Ideas for non-OLPC educators has some ideas for educators without XO's looking for OLPC-related opportunities for their classes.
Models
The first and most important element of the educational model is constructionism. This could be summarised as "learning by doing in an environment constructed to facilitate such learning".
Inspiration from Seymour Papert
Many of Seymour Papert's ideas on education can be found on the Internet. One such document is here on his website http://www.papert.org/articles/SituatingConstructionism.html The OLPC team have also recommended that you read this paper http://www.media.mit.edu/publications/bttj/Paper11Pages96-112.pdf
(Links to "Situating Constructionism" in Spanish and a document by S. Papert and David Cavallo author of Paper11Pages96-112 can be found here: Situar el Construccionismo.)

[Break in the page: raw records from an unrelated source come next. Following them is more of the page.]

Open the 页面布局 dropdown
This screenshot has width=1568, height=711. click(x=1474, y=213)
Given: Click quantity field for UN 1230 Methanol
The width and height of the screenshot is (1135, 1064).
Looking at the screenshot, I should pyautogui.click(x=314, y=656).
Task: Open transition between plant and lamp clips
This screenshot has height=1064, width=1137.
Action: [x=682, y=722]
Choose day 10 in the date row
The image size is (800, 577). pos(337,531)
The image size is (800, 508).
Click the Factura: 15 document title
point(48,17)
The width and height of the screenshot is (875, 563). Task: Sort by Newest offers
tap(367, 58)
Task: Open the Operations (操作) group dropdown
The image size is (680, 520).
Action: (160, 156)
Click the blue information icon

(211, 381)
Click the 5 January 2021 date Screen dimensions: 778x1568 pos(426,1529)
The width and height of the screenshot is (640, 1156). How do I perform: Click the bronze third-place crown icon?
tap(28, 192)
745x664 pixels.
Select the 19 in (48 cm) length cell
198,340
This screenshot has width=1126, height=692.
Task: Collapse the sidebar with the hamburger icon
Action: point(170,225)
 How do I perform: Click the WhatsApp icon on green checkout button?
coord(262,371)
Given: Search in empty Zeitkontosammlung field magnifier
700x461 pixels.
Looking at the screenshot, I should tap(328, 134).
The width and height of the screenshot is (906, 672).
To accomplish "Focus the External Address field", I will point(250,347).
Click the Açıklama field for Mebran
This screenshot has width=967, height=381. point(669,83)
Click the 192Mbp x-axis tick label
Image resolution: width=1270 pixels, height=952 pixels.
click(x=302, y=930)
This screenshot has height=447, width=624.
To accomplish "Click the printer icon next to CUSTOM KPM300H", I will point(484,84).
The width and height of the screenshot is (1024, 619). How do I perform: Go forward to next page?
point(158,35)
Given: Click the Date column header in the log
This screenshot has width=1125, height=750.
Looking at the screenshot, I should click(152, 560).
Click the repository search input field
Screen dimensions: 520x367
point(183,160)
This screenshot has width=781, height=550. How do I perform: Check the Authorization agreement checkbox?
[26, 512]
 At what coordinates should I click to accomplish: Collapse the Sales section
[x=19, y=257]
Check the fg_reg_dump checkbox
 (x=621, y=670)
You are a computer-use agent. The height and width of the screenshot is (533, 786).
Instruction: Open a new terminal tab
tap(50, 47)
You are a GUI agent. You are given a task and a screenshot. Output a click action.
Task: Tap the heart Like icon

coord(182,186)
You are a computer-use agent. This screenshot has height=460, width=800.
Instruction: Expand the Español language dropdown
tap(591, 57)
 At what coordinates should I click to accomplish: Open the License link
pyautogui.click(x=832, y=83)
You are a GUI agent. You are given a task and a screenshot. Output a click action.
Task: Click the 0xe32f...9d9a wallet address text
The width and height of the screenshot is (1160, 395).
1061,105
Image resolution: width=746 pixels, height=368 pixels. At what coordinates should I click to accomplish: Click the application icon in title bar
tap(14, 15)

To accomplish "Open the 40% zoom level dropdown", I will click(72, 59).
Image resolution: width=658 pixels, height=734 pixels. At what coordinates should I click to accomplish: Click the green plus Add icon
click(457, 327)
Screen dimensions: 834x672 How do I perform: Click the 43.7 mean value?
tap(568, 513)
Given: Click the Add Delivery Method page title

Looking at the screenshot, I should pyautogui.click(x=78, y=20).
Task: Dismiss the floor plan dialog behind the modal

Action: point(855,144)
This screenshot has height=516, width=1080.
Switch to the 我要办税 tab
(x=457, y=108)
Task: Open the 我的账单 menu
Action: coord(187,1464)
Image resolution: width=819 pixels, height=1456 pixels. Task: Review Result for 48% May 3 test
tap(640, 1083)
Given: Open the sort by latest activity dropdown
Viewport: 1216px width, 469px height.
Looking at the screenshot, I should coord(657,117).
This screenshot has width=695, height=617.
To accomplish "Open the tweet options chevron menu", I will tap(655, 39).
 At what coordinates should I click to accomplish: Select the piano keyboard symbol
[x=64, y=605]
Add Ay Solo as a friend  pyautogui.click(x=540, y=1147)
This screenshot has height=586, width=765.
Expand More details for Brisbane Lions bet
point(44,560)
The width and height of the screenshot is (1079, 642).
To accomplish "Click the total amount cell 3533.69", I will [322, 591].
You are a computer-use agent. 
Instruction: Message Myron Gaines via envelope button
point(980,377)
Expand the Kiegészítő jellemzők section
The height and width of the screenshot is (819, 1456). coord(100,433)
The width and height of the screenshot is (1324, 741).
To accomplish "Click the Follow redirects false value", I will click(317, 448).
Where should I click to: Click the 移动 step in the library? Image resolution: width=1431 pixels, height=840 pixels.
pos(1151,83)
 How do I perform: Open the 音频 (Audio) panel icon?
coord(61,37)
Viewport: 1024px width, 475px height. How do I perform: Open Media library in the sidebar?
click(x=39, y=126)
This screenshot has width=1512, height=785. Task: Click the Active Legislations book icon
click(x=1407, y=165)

Teaching, Social and Religious Barriers
Practical First, Theory Later
In third world countries practical applications of knowledge are far more useful than large amounts of theoretical knowledge and so all software etc on the olpc should have this concept at heart.
Assumptions
We need to remember that the OLPC is going into environments very different from Western schools. Minimalism is the key word to keep in mind. Instead of trying to outline an entire Western education curriculum we should be thinking about the bare basics. What 3 things will be most needed in any given part of the world where these things are to be distributed? Will it be readin' writin' & 'rithmetic, or will it be the basics of digging a well and keeping it clean - presented as pictographs? Or use the Narration tool discussed in Sample Applications to add audio to a set of actual photos of a well being dug or cleaned? Such content might be suitable results of team or class projects. (Read field notes from the pilot program in Thailand).
The OLPC will include Evince, an ebook reader that supports DJVU format. Therefore it will be quite easy to scan and distribute existing content for teaching health, hygiene, and alternative technology. Also, the OLPC is not limited by its internal storage. It has USB ports which could be used to connect a USB CDROM drive. Then children could select books from a central library stored on CDROMs. This could even be a motorcycle circulating library similar to the related Motoman project.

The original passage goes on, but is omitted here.